El subsecretario de Desarrollo Pecuario y Forestal, Cuauhtémoc Amaya García, explicó que, aunque las precipitaciones han sido limitadas, los productores han sabido adaptarse con planeación y reservas de forraje.
Señaló que la experiencia acumulada durante años de estiaje ha permitido a los ganaderos anticipar escenarios adversos y garantizar alimento suficiente para engorda, venta y destete de becerros.
A diferencia de la agricultura, que requiere mayores volúmenes de lluvia para salvar cultivos, la ganadería ha logrado sostener condiciones aceptables gracias a humedad registrada al inicio del año.
El funcionario recordó que las lluvias tempranas superaron una pulgada en algunas regiones, generando suficiente humedad para el rebrote de pasto verde o entreverado en diversos predios.
Esa precipitación, aunque moderada, evitó un panorama crítico y permitió conservar cobertura vegetal en ranchos dedicados a la producción pecuaria, principalmente en zonas costeras y del sur estatal.

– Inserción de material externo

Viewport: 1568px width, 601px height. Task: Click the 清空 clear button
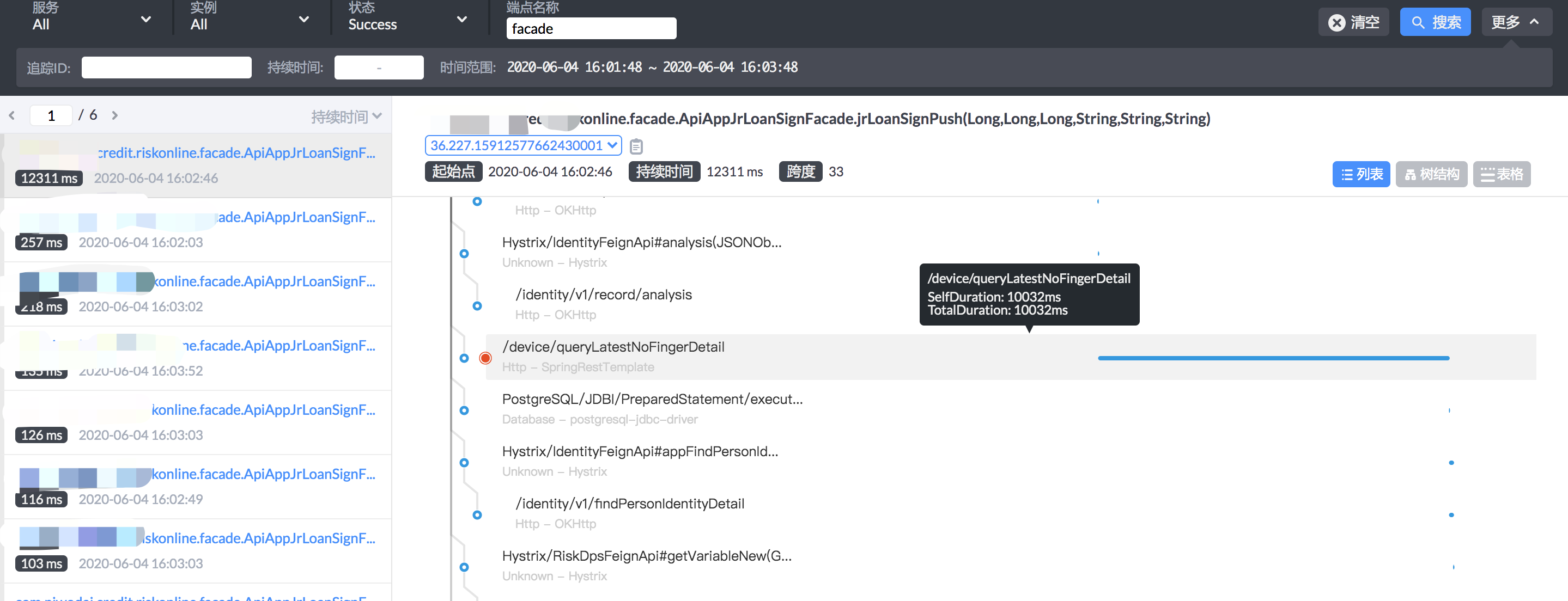point(1353,22)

Municipios como Soto la Marina, Aldama y González, con vocación ganadera histórica, podrían mejorar notablemente sus condiciones con apenas una pulgada adicional de lluvia.
“Con una sola pulgada comenzaría nuevamente el rebrote y la recuperación del pasto”, estimó Amaya García, al destacar que el escenario actual no representa una emergencia para el sector.
Reconoció que el comportamiento del clima sigue siendo un factor determinante, pero insistió en que no se observa un problema grave de sequía en la ganadería tamaulipeca.
El contraste con la agricultura es evidente: mientras los cultivos demandan mayores precipitaciones para sobrevivir, el sector pecuario ha logrado mantener equilibrio operativo en sus unidades productivas.
En ese contexto, la actividad ganadera respira ante un entorno climático complejo, apoyada en la experiencia técnica de productores que han aprendido a enfrentar ciclos prolongados de escasez hídrica.